Drone abatido perto do aeroporto da capital do Iraque



O aeroporto inclui uma base militar que alberga conselheiros dos Estados Unidos (EUA) e que anteriormente albergava tropas da coligação liderada pelos EUA.

“Um drone foi abatido perto do aeroporto de Bagdade, sem causar vítimas ou danos materiais”, disse uma fonte à agência de notícias France-Presse, com outra fonte a confirmar o incidente.

Também a emissora do Qatar Al Jazeera avançou com um ataque de um drone contra as instalações norte-americanas perto do aeroporto, que serviam de apoio logístico à Embaixada dos EUA no Iraque,

Na noite de terça-feira, um drone tinha sido intercetado perto do aeroporto de Bagdade.

As forças de segurança tinham anunciado algumas horas antes que tinham apreendido nove foguetes e um lançador, que estavam prontos para serem utilizados para atacar o aeroporto.

A base militar norte-americana em Erbil, capital do Curdistão iraquiano, foi também alvo de “dezenas de drones”, reivindicados pela Guarda Revolucionária Islâmica do Irão em resposta aos ataques dos Estados Unidos e de Israel, incluindo o assassínio do ‘ayatollah’ Ali Khamenei, o líder supremo do país.

Além disso, na terça-feira, um ataque semelhante foi realizado contra a base militar iraquiana de Salah ad-Din.

De seguida, a base aérea Imam Ali em Nasiriyah, no sudeste do país, foi bombardeado, num incidente que já está a ser investigado pelas autoridades, segundo o portal de notícias iraquiano Shafaq.

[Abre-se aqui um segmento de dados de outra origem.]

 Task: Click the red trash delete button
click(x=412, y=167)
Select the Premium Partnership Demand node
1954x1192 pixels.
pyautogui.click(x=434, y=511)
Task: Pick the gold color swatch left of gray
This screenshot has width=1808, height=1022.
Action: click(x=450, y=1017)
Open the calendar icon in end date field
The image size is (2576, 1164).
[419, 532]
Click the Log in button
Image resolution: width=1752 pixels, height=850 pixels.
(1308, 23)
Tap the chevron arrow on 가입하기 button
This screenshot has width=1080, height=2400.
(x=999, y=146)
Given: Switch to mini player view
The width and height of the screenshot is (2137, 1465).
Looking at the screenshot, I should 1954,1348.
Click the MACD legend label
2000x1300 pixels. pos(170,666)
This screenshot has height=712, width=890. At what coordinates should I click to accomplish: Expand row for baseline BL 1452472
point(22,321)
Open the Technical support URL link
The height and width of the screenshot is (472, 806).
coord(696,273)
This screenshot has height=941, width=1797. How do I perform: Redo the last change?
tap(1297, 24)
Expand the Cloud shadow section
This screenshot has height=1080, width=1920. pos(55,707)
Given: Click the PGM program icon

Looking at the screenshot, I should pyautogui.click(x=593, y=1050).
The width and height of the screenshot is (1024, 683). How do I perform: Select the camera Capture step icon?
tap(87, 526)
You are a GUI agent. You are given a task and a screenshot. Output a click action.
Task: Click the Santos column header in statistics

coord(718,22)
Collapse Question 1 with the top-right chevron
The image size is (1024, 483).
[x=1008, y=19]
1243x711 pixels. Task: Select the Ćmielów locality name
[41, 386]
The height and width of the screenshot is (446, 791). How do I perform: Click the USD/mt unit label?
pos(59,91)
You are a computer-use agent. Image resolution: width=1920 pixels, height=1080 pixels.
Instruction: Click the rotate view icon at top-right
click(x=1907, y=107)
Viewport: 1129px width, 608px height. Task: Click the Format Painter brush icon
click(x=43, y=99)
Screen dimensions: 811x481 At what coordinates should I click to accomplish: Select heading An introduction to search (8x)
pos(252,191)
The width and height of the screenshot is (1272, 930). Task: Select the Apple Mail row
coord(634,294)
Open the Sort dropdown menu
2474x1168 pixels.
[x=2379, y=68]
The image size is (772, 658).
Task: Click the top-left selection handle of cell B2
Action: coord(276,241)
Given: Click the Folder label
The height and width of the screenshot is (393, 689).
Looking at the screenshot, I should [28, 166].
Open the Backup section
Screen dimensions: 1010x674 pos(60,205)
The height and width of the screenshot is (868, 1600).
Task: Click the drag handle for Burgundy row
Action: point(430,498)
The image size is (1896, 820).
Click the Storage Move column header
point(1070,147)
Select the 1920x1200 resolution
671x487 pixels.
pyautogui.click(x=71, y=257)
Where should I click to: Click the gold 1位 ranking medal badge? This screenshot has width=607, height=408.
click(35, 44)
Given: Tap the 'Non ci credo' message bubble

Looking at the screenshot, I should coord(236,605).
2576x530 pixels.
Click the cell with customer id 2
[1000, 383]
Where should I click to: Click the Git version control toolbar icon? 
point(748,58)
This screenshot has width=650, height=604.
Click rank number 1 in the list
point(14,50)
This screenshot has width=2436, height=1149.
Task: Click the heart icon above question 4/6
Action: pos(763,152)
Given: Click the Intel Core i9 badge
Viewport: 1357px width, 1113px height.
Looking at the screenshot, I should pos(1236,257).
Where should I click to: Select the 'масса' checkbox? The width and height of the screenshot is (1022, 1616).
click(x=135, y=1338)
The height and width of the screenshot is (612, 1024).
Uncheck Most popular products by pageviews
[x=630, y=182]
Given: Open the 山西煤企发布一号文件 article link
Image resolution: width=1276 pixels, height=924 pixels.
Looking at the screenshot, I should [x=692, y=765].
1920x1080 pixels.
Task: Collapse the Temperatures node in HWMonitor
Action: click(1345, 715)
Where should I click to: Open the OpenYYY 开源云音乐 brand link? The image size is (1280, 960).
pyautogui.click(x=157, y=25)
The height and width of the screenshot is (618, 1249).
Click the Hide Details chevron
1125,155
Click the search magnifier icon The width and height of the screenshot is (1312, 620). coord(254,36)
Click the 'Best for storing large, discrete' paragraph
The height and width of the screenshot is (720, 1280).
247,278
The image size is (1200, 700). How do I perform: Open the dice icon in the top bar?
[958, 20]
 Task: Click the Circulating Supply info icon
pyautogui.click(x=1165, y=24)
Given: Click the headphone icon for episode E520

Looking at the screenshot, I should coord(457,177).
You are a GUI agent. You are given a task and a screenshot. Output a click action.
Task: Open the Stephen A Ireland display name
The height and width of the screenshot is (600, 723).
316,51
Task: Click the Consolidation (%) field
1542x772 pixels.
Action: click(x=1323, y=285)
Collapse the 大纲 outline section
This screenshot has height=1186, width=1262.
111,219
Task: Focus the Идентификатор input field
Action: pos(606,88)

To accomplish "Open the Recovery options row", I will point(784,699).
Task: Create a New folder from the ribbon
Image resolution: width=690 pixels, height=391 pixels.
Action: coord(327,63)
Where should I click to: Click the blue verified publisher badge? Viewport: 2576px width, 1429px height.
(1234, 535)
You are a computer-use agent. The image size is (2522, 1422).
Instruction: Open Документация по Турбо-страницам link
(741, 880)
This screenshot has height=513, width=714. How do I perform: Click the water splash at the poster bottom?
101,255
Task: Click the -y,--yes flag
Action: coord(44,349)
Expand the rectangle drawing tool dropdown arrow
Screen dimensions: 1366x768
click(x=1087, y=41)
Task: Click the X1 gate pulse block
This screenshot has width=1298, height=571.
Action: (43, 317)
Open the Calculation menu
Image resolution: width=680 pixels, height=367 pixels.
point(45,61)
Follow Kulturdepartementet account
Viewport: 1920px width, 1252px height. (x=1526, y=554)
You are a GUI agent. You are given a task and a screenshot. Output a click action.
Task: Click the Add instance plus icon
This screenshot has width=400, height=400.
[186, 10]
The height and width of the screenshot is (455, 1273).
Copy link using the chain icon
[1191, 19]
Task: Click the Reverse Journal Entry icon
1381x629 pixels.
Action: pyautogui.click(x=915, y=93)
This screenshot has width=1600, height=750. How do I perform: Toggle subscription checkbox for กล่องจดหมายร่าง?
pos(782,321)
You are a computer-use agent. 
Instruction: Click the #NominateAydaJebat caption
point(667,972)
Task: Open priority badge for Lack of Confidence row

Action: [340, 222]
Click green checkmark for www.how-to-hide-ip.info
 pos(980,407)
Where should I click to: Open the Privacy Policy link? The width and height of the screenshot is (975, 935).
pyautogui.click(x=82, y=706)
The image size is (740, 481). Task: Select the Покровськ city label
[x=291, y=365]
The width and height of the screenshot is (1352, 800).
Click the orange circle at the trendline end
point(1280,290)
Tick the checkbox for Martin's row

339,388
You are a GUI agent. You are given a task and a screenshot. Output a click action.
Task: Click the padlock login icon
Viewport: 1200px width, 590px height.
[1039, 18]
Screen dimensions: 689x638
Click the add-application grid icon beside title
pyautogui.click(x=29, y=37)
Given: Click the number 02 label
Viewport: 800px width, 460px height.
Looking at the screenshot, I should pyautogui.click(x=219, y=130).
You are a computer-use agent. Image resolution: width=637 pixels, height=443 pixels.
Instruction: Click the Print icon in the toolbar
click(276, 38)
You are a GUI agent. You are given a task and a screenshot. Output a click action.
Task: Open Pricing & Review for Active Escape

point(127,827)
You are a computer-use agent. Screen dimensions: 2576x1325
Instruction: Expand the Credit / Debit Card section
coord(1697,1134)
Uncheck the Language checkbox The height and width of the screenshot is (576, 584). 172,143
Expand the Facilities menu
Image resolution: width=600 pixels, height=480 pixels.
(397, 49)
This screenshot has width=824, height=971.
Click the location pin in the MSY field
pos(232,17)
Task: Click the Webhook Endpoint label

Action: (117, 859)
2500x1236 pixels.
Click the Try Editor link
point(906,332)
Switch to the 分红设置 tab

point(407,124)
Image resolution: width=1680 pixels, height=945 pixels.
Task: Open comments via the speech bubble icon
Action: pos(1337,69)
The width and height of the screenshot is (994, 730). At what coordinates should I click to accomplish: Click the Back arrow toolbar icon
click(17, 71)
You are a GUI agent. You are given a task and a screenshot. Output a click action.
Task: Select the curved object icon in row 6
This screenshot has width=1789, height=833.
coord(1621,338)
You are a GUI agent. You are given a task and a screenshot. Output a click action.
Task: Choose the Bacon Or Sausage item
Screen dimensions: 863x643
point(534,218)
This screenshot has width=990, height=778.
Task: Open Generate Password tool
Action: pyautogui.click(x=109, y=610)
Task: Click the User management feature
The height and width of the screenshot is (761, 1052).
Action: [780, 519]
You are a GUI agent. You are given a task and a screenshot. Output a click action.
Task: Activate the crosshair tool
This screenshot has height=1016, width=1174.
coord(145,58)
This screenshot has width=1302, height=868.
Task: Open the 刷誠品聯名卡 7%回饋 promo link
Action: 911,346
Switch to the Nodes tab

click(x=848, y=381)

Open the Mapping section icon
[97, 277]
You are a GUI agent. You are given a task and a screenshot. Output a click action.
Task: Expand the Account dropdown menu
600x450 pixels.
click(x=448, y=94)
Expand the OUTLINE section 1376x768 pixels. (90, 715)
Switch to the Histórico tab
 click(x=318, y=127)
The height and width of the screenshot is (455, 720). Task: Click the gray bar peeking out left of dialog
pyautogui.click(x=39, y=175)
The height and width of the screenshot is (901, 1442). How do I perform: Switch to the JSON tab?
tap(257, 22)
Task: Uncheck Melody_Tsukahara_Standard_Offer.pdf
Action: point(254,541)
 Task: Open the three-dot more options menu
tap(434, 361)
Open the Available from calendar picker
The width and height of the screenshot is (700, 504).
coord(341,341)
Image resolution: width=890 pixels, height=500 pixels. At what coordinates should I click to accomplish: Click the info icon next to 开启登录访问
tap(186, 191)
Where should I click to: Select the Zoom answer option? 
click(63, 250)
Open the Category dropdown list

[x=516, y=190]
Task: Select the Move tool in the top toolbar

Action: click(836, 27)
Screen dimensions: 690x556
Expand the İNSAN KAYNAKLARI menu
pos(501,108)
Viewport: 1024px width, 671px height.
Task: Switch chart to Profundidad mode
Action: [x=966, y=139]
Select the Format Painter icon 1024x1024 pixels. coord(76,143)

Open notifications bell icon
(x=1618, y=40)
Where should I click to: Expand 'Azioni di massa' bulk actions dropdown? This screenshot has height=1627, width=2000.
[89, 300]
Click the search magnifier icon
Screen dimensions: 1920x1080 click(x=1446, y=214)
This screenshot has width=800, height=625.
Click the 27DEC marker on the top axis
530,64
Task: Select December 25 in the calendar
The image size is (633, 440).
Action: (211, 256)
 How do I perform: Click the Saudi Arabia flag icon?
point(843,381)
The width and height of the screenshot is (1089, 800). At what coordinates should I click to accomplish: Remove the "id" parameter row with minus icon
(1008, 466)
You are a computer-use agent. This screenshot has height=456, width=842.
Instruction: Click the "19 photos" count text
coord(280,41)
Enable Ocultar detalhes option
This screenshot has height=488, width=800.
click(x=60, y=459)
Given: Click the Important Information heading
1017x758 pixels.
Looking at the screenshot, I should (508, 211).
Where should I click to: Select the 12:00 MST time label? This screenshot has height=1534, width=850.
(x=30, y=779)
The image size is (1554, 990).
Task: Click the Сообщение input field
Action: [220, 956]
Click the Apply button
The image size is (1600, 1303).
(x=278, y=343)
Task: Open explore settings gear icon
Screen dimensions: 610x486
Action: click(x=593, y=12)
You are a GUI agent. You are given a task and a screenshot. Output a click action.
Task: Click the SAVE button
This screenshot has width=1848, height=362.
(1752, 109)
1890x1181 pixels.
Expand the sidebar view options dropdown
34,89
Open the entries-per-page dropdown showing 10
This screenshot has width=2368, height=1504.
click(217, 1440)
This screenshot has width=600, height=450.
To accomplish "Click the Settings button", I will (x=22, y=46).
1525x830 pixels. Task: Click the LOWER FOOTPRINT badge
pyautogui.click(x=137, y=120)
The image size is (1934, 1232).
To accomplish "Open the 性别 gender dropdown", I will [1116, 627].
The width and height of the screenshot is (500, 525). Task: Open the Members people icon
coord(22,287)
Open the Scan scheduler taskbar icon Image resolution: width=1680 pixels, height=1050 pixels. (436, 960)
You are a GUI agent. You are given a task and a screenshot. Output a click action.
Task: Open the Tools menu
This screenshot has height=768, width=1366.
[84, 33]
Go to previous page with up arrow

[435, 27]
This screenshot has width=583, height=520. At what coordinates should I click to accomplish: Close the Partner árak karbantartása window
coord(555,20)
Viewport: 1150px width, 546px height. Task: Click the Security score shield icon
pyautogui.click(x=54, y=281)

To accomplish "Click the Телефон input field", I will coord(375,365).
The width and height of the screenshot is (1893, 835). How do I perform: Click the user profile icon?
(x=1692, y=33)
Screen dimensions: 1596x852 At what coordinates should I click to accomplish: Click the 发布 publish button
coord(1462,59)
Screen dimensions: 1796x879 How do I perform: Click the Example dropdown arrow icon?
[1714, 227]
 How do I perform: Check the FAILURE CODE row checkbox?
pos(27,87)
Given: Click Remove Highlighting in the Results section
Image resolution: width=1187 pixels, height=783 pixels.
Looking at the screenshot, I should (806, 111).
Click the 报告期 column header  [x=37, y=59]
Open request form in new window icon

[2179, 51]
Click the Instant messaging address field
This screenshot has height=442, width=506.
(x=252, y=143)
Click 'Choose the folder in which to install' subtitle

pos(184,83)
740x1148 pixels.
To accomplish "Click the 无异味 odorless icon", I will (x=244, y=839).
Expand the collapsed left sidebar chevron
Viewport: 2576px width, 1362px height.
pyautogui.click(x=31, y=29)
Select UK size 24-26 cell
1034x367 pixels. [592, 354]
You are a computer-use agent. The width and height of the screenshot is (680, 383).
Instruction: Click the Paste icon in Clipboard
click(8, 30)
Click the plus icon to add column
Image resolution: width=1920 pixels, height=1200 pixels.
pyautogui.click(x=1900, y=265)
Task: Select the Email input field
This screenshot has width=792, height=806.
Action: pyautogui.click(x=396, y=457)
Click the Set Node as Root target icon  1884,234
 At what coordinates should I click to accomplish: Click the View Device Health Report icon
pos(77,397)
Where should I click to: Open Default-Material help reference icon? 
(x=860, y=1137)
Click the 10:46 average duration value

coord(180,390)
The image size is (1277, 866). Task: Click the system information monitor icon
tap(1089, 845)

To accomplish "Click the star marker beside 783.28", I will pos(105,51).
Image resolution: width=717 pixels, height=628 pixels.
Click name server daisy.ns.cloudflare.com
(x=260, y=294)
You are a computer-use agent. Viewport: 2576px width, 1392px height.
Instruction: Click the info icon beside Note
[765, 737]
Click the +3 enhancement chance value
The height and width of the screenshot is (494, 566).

Desde as primeiras horas da ofensiva contra o Irão, os ataques atribuídos aos Estados Unidos e a Israel visaram grupos iraquianos apoiados pelo Irão. Estes grupos reivindicaram a responsabilidade por dezenas de ataques com drones contra bases norte-americanas.

O incidente ocorreu num contexto de tensão regional após os ataques israelo-americanos de sábado contra o Irão, que respondeu com bombardeamentos contra Israel, bem como contra instalações norte-americanas em países do Golfo Pérsico.

O Irão confirmou a morte de Ali Khamenei, o líder supremo do país desde 1989, e decretou um período de luto de 40 dias.

O Crescente Vermelho informou que o número de mortos no Irão ultrapassou os 555 desde o início dos bombardeamentos.

Em Israel, os ataques com mísseis iranianos já provocaram a morte a 10 pessoas.

O Presidente norte-americano, Donald Trump, afirmou que a operação iniciada no sábado visa “eliminar ameaças iminentes” do Irão e o primeiro-ministro israelita, Benjamin Netanyahu, justificou a ação conjunta contra o que classificou como uma “ameaça existencial” ao seu país.

O atual conflito agravou também as hostilidades entre Israel e o grupo xiita libanês Hezbollah, apoiado por Teerão, que nunca deixaram de se acusar mutuamente de violações do acordo de cessar-fogo assinado em novembro de 2024.